This post was written by staff member Nick Kloiber.
Racetracks in Kentucky have been in the news due to their place in the recent legislative battle over slot machines. Some tracks have said that, because of the dire financial times, they might have to close without the added draw of slot machines on site. Other tracks have threatened to reduce purses in an effort to cut costs. Turfway Park is one such racetrack, and it seems their solution might actually hurt them more than they originally thought, quickening a rush to closure.
The racetrack has proposed a 5% cut in all purses for the upcoming year compared to 2008, a total cut of about $700,000. Gregory Hall & Jenny Reese, Turfway, Horsemen dispute purse cut, THE COURIER-JOURNAL, Aug. 26, 2009, available at http://www.courier-journal.com/apps/pbcs.dll/article?AID=2009908250345. Without an agreement with the horsemen's group, simulcast betting on Turfway's races at other tracks nationwide could be prevented by those state's horsemen's groups. Id. The law that gives these groups this power is called the Interstate Horseracing Act of 1978. Congress decided that the Federal Government needed to ensure interstate cooperation in the area of horserace simulcasting, "in order to further the horseracing and legal off-track betting industries in the United States." 15 U.S.C.S. § 3001 (LexisNexis 2009). That is a straightforward proclamation of Congress's intent and position on regulation in the industry. The way they decided to regulate, however, reveals many questions.

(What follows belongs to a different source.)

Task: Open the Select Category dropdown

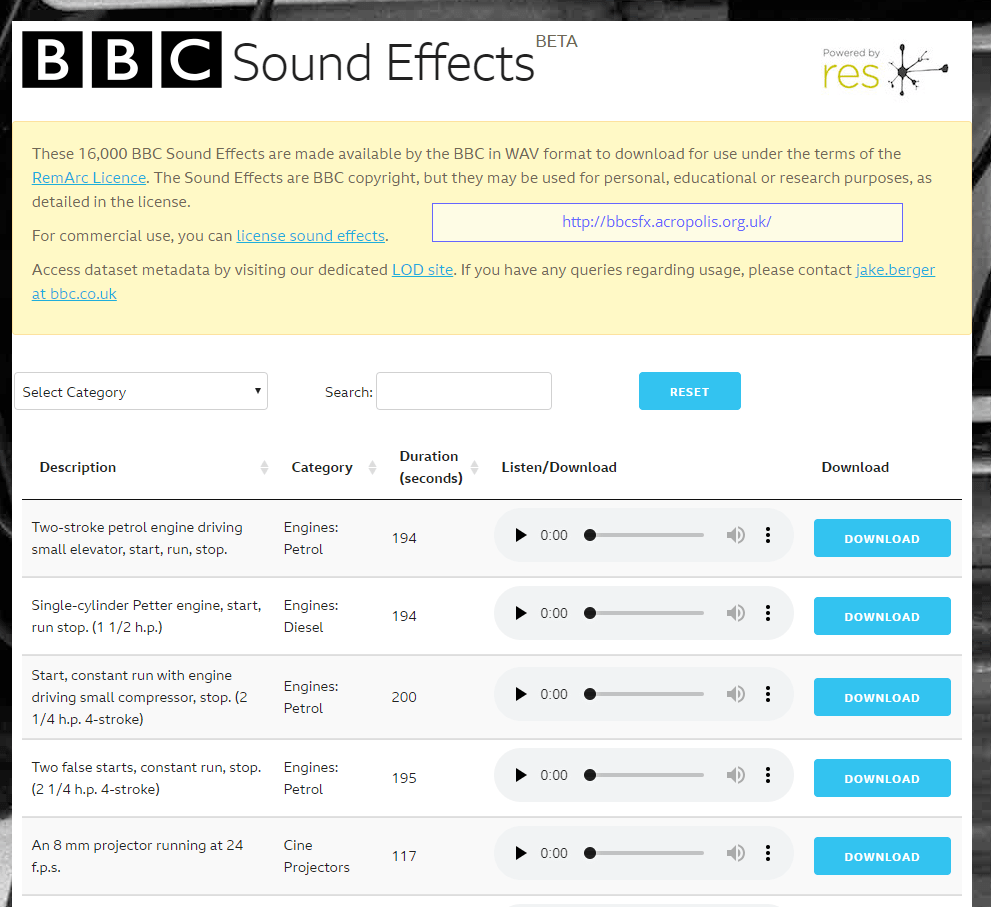Action: pos(141,392)
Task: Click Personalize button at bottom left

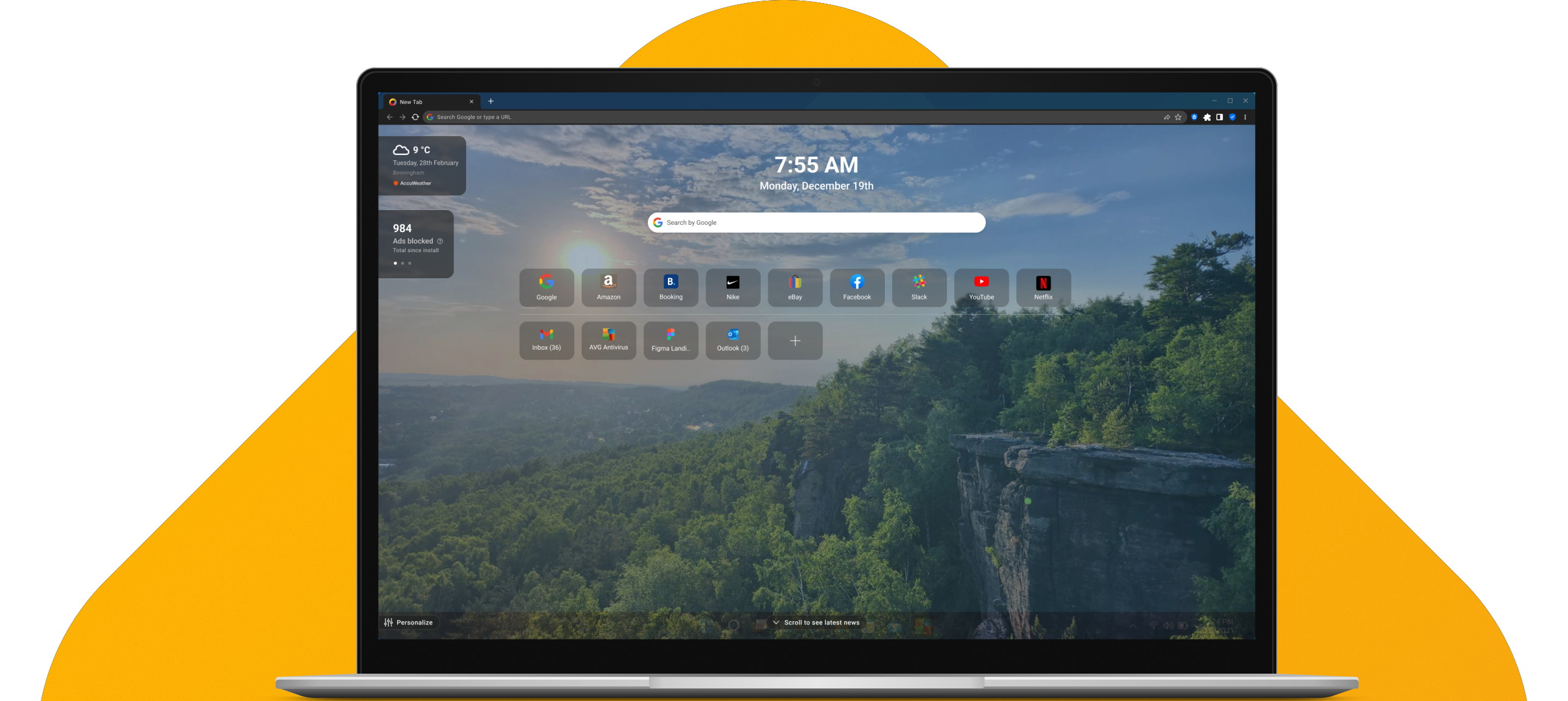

Racetracks must get, among other things, consent from the host racing association in order to accept off-site betting. 15 U.S.C.S. § 3004 (LexisNexis 2009). As "a condition precedent to such consent, said racing association . . . must have a written agreement with the horsemen's group, under which said racing association may give such consent, setting forth the terms and conditions relating thereto." Id. Why did Congress give such a power to industry groups? Is it a legislative form of a collective bargaining grant? State's horsemen's groups can effectively band together and say they won't accept simulcasting from a track unless a contract is in place between that racetrack and its horsemen's group. With such a group effort, these groups have the power to prevent tracks from changing purse payouts or other contract issues with their local group, for fear that the changes will be rejected and their simulcast business will also be blocked.
For a track in Turfway's predicament, their efforts to reduce costs to try and stay in business could very well cost them even more money due to no simulcast business, tightening what was already a precarious financial situation even more. Everyone is allowed to bargain for what they think they can get, but Congress giving these industry groups a one-handed bargaining chip doesn't help struggling racetracks trying to stay competitive and in business.